Taft High’s Mike Thomas catching on fast

There’s no need to take a vote on identifying the most improved football player in Southern California.

It’s receiver Mike Thomas of Woodland Hills Taft by a landslide.

Last season, he didn’t have a single reception. This season, he has caught 76 passes for 1,392 yards and 15 touchdowns. He ranks No. 1 in the state in receiving yardage.

“Every day, I try to get better,” Thomas said.


What explains the turnaround?

“The reason was quite simple — he had been a late bloomer,” Coach Matt Kerstetter said. “Last year, when he came into the program, he had to learn the system. He hadn’t grown into his body yet. He needed to get a little stronger, faster. All that has come in the last six months. He’s really worked his butt off.”

With big arms, big hands and big expectations, Thomas is finally getting to show the skills he always envisioned he’d have..

“I’m getting close to my dreams coming true,” he said.


As a freshman, he stood 5 foot 7 and weighed 115 pounds. As a 17-year-old senior, he’s 6-3, 185 pounds.

He attended Westlake Village Oaks Christian as a freshman, was home-schooled as a sophomore, then enrolled at Taft last season but rarely played. He never was comfortable picking up the offense, but he also had trouble getting open and wasn’t particularly fast.

Then came a transformation. The slow, awkward, hesitant teenager has been replaced by a quick, confident, determined one whose fingers grasp a football as if they were the tentacles of a giant squid.

His father, Mike Sr., spent hours on his computer researching exercises and techniques that would help his son improve his muscle strength and speed.

Whatever Thomas has done, it’s working. He’s faster and more agile now than in August. He seems to have grown into his body and adjusted to his shoe size going from 91/2 to 13.

His uncle is Keyshawn Johnson, the former Dorsey High, USC and NFL standout who isn’t shy about telling college coaches that his nephew can help them.

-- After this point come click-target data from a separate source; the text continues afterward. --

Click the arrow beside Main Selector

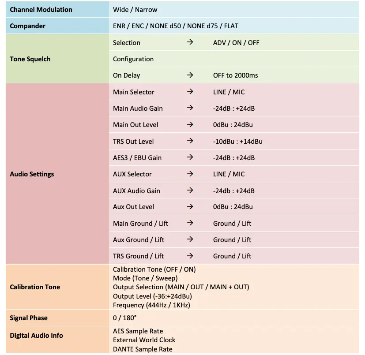coord(190,92)
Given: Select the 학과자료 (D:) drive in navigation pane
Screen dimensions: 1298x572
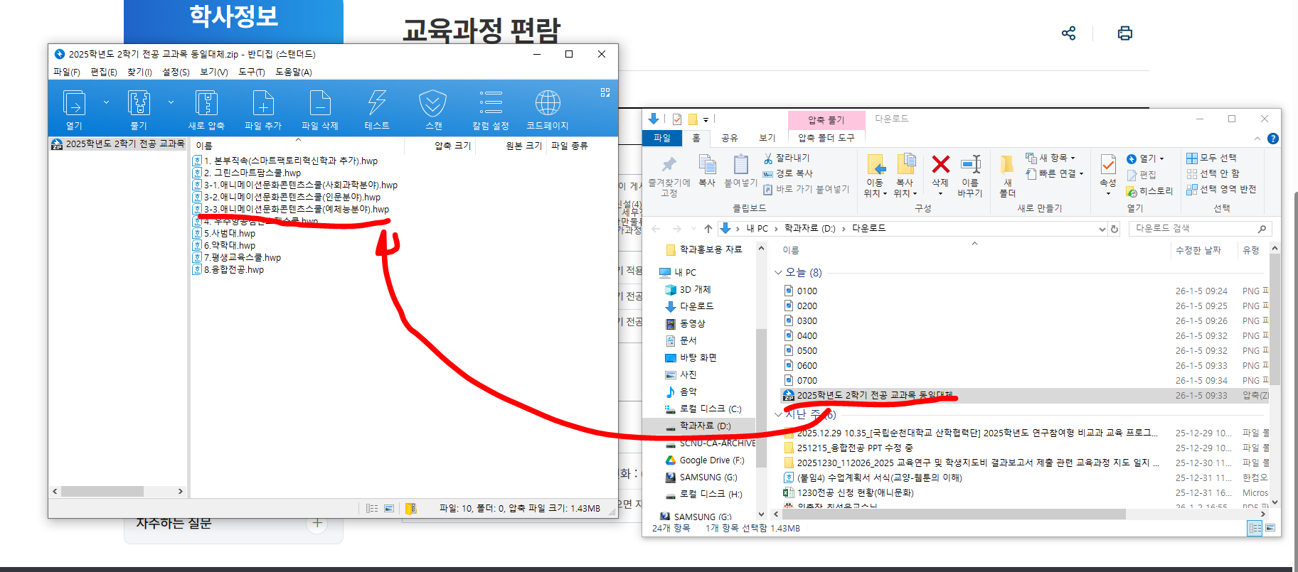Looking at the screenshot, I should point(704,426).
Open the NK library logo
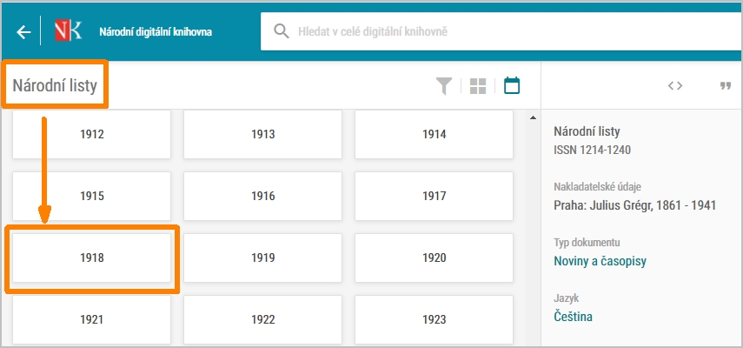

“If you’re smart and looking for a wide receiver who will catch the football and move the chains, he’s the guy,” Johnson said. “I see guys like this all the time who fly under the radar. He’s a guy who can play. This is the guy who will help you keep your job. He’s not a finished product. He’s only going to get better.”

Oregon State has offered Thomas a scholarship, and other schools could join the Beavers depending on how Thomas performs in the City Section Division I playoffs that begin Friday night. Taft is hosting Los Angeles West Adams in a first-round game.


Helping Thomas this season has been the exceptional play at quarterback of Michael Bercovici, who has mastered Kerstetter’s no-huddle, shotgun offense and passed for 2,959 yards and 30 touchdowns.

But make no mistake about it, Thomas is a receiver who has gone from bottom of the list to near the top.

“I think he will only continue to get better as he gets thicker, fills out and continues to work on his speed,” Kerstetter said.

One win by Taft in the playoffs will probably set up a quarterfinal matchup with No. 4-seeded Los Angeles Dorsey, a team that beat Taft on Sept. 9, 37-24. That was Thomas’ first varsity start. Thomas and the Toreadors want a second chance against the Dons, and wait until they see the progress he has made.